Being a company in a free market economy ain’t easy. It means subjecting yourself to the faceless, emotionless and ruthless forces of the market where every day you are judged not by what you were in the past but what you will be in the future. Companies who forget that do so at their peril (Nokia, Research in Motion (Blackberry), Kodak are but a few examples). In such an environment the need to innovate, to reduce costs, to create more value is constant and relentless. At no point does the market allow you to take a breather, to sit back, relax and enjoy your success. Because if you do there is always a competitor breathing down your neck who will take advantage of your ‘holidays’ and come out with a better and cheaper product than you.

IBM blinked, Microsoft emerged. Microsoft stagnated, Apple re-took the crown. Microsoft ignored smartphones, search and social media; out came Samsung, Apple (again), Google and Facebook. Sony used to be synonymous with cool devices such as the walkman and flat screens TVs; now Samsung and LG dominate TV screens while iPods are the walkmans of the new generation. Kodak used to be synonymous with cameras, today it is bankrupt. Blackberry and Palm were pioneers in smartphones, now both are fighting for survival. Yes, life for companies in a capitalist system is solitary, poor, nasty, brutish, and short (apologies to Mr. Hobbes for stealing his quote).

Which in turn begs the question why would anyone in his right mind design such a system; why would anyone want to live in a system where a misstep can prove fatal, where there are no points for seniority, where an upstart (Google) can displace the dominant player (Yahoo) and where customer loyalty needs to be earned day in day out? Well to answer this we need to look at a completely different constituency, the consumer. For it is the latter who is the huge beneficiary of this system. She benefits by getting low prices and better products. She benefits because constant innovation by companies translates to new products, new services and many times to lower prices. She benefits because if there is a way to produce the same product for a fraction lower then someone will do it. She benefits because as a consumer she has power and companies bow to her. Yes, life for consumers in a capitalist system is fun, varied, exciting and cheap.

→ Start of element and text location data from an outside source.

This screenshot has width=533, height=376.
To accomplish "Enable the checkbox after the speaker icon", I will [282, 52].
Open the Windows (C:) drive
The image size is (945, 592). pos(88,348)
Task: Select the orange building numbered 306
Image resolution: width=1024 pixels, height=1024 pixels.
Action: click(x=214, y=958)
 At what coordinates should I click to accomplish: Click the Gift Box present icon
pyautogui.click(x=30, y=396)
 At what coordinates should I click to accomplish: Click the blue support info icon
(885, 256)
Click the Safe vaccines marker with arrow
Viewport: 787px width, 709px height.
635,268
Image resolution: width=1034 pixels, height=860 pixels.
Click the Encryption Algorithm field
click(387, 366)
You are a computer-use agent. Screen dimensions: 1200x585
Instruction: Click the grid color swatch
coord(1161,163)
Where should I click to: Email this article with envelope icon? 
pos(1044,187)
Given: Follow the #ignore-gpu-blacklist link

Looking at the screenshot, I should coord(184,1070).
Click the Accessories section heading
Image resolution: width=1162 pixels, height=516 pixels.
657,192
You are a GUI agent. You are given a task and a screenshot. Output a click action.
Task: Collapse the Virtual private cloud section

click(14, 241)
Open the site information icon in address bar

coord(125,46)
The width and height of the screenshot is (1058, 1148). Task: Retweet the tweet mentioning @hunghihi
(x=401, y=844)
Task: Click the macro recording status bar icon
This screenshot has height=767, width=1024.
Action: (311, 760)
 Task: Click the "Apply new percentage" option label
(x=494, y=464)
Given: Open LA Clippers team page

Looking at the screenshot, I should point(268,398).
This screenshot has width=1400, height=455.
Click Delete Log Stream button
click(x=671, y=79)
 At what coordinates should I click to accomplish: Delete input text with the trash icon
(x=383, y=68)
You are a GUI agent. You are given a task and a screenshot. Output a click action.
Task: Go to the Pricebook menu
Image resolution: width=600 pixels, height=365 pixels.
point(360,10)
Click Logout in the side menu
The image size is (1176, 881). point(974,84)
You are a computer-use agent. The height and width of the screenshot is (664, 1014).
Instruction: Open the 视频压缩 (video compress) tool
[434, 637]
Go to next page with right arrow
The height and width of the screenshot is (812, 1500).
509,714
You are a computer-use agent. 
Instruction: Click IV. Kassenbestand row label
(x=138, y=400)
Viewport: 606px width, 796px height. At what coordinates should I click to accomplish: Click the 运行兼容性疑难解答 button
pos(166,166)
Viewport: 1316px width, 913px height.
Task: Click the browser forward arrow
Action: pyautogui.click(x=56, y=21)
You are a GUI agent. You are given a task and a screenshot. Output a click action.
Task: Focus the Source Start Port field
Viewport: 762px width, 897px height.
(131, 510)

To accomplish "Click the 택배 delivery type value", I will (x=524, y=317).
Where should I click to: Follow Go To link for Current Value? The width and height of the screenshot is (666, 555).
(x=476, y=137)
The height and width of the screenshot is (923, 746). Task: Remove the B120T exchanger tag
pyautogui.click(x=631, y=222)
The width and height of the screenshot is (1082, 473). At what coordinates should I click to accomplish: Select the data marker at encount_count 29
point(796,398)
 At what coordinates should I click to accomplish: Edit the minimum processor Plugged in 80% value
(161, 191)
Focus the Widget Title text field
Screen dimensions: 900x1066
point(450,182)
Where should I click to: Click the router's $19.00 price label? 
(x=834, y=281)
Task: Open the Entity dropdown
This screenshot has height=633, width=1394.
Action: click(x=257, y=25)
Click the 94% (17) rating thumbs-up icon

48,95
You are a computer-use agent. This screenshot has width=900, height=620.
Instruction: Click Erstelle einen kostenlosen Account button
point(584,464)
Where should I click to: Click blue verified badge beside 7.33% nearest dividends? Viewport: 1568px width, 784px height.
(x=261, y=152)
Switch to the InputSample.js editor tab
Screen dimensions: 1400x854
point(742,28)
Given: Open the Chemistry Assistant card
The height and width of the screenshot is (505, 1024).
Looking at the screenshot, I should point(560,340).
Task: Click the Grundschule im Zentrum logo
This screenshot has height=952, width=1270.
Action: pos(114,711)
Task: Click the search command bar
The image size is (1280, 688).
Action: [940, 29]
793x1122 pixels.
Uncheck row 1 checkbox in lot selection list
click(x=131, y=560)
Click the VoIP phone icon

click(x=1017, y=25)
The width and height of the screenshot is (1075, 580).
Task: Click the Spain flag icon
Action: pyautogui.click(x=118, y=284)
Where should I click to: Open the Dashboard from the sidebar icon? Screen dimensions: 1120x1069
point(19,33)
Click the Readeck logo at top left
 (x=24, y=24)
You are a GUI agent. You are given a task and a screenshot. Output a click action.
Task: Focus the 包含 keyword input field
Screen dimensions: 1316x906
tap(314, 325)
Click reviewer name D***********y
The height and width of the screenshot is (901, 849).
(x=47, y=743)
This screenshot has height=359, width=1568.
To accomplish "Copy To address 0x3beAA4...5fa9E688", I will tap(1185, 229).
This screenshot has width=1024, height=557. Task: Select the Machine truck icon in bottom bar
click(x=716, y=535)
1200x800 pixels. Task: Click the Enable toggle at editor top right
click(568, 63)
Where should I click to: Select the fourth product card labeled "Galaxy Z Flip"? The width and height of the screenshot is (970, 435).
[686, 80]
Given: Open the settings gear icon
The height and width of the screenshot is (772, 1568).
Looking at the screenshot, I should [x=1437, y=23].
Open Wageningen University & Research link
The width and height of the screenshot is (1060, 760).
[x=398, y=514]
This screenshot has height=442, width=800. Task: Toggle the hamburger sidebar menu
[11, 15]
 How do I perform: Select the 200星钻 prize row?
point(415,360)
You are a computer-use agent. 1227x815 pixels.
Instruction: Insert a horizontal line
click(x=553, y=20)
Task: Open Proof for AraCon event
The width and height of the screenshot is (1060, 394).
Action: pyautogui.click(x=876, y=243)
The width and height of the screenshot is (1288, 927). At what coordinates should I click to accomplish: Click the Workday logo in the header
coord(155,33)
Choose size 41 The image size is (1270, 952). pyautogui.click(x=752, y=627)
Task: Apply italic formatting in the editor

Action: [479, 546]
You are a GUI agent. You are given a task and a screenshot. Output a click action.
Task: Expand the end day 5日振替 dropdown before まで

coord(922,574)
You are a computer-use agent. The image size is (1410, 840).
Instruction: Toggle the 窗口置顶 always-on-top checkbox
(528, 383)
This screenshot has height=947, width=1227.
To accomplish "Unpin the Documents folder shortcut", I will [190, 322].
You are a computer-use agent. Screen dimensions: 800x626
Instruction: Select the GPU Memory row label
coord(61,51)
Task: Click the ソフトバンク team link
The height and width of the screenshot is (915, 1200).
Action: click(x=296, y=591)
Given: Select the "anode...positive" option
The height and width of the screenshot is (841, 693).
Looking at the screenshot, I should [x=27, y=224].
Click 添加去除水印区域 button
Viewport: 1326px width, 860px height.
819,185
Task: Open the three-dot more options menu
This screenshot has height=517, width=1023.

That is until someone figures out how to game the system or better still how to change the game. And this is a lot easier than it sounds for the system described above while complex in some ways in many others it is simple. As a matter of fact one could condense all the complicated micro-economic equations and all the long winded analyses of why a free market economy works so well in two simple words: profit and competition. Remove any one of the two pillars and the system crumbles, remove both and you get something so inefficient, so slow moving, so expensive that in my opinion should be made illegal. In our small island though it actually has a different name… it is called the Electricity Authority of Cyprus.

Now I concede that I am unfair in singling out the EAC to bear the brunt of my complaints. So let me rectify this by inviting some other illustrious names to join our play date. Please welcome to the stage: the Cyprus Telecommunications Authority, the Ports Authority, Cyprus Airways, the State Fair Authority and the Cyprus Broadcasting Corporation. What do all these companies/organizations have in common? All of them operate without having a real motive for profit as any organization that is managed by a politically-appointed board and a CEO whose pay is not linked to performance and whose performance is not linked to his tenure inevitably will not be as efficient, or innovative or cost conscious or customer friendly as a company that is. Similarly, any organization that operates without competition, as is the case with the EAC, inevitably will operate at a leisurely pace, without much concern for innovation or cost control. For EAC, being a monopoly is being in paradise, wish I could say the same for the poor consumer who ends up paying one of the highest electricity costs in Europe.

And while you would expect that consumers, being a lot more in number than the business owners, will be cheering the plans for privatizing or introducing competition in these companies, consumers are siding with the likes of Mr. Stathis Kittis who back in February was arguing that CYTA et all should borrow up to €1.5bn to give to the troika and thus avoid privatization. From the point of view of Mr. Kittis this makes perfect sense. I mean if it were me being paid the salary he was getting, and the perks he was enjoying plus the opportunity to engage in all those extra-curricular activities he was participating using as petty cash the employees Pension Fund, well I would be up in arms as well, calling the idea of privatizing CYTA the biggest crime since the Holocaust.

But the consumer is not enjoying the high salaries and the nice perks and that is why it is truly puzzling, or better maddening, that most of us have joined ranks with the likes of Mr. Kittis and fail to understand that all these organizations that have been operating without a care in the world for the last few decades inevitably, not by fault of its employees but because of the nature of all human beings, would become inefficient, slow, expensive and slow to innovate.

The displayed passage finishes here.